Your task:
Can you retype every one of the records below, line for line, without changing anything?

Click-target records:
----------------

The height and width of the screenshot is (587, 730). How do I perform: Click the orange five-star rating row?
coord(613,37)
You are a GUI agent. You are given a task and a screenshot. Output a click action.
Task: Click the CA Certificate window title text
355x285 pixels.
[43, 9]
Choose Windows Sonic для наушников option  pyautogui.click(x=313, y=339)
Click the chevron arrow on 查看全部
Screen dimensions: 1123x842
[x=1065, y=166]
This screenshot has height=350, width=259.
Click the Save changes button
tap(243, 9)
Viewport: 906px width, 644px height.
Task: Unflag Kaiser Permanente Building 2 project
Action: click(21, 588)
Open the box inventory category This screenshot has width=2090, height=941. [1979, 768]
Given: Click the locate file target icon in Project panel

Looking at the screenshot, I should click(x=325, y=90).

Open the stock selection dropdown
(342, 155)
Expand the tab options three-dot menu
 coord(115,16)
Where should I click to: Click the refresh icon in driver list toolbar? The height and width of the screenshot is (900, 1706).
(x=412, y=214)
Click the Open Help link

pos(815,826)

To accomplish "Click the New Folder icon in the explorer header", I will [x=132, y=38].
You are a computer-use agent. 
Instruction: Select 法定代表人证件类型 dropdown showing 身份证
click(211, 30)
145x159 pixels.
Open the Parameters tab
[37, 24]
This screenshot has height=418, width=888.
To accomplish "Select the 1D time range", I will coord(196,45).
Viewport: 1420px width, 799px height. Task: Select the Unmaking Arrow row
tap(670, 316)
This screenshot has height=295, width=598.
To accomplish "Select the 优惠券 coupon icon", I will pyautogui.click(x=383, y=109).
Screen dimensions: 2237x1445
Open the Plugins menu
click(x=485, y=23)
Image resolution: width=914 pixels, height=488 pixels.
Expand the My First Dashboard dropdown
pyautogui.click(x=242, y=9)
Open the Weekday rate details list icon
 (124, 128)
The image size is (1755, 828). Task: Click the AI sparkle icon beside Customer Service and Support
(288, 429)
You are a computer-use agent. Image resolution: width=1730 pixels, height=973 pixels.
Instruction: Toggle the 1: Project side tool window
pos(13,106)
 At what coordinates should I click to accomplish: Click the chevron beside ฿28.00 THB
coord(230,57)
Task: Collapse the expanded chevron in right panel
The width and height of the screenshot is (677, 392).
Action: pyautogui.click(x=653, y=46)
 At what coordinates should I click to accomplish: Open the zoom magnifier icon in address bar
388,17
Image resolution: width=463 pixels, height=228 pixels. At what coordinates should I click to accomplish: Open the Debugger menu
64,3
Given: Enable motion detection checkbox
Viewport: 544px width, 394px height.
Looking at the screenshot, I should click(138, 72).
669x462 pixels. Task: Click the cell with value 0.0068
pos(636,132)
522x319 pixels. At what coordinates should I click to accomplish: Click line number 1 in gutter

----------------

Answer to this problem:
The height and width of the screenshot is (587, 730). How do I perform: Click the orange five-star rating row?
coord(613,37)
You are a GUI agent. You are given a task and a screenshot. Output a click action.
Task: Click the CA Certificate window title text
355x285 pixels.
[43, 9]
Choose Windows Sonic для наушников option  pyautogui.click(x=313, y=339)
Click the chevron arrow on 查看全部
Screen dimensions: 1123x842
[x=1065, y=166]
This screenshot has height=350, width=259.
Click the Save changes button
tap(243, 9)
Viewport: 906px width, 644px height.
Task: Unflag Kaiser Permanente Building 2 project
Action: click(21, 588)
Open the box inventory category This screenshot has width=2090, height=941. [1979, 768]
Given: Click the locate file target icon in Project panel

Looking at the screenshot, I should click(x=325, y=90).

Open the stock selection dropdown
(342, 155)
Expand the tab options three-dot menu
 coord(115,16)
Where should I click to: Click the refresh icon in driver list toolbar? The height and width of the screenshot is (900, 1706).
(x=412, y=214)
Click the Open Help link

pos(815,826)

To accomplish "Click the New Folder icon in the explorer header", I will [x=132, y=38].
You are a computer-use agent. 
Instruction: Select 法定代表人证件类型 dropdown showing 身份证
click(211, 30)
145x159 pixels.
Open the Parameters tab
[37, 24]
This screenshot has height=418, width=888.
To accomplish "Select the 1D time range", I will coord(196,45).
Viewport: 1420px width, 799px height. Task: Select the Unmaking Arrow row
tap(670, 316)
This screenshot has height=295, width=598.
To accomplish "Select the 优惠券 coupon icon", I will pyautogui.click(x=383, y=109).
Screen dimensions: 2237x1445
Open the Plugins menu
click(x=485, y=23)
Image resolution: width=914 pixels, height=488 pixels.
Expand the My First Dashboard dropdown
pyautogui.click(x=242, y=9)
Open the Weekday rate details list icon
 (124, 128)
The image size is (1755, 828). Task: Click the AI sparkle icon beside Customer Service and Support
(288, 429)
You are a computer-use agent. Image resolution: width=1730 pixels, height=973 pixels.
Instruction: Toggle the 1: Project side tool window
pos(13,106)
 At what coordinates should I click to accomplish: Click the chevron beside ฿28.00 THB
coord(230,57)
Task: Collapse the expanded chevron in right panel
The width and height of the screenshot is (677, 392).
Action: pyautogui.click(x=653, y=46)
 At what coordinates should I click to accomplish: Open the zoom magnifier icon in address bar
388,17
Image resolution: width=463 pixels, height=228 pixels. At what coordinates should I click to accomplish: Open the Debugger menu
64,3
Given: Enable motion detection checkbox
Viewport: 544px width, 394px height.
Looking at the screenshot, I should click(138, 72).
669x462 pixels. Task: Click the cell with value 0.0068
pos(636,132)
522x319 pixels. At what coordinates should I click to accomplish: Click line number 1 in gutter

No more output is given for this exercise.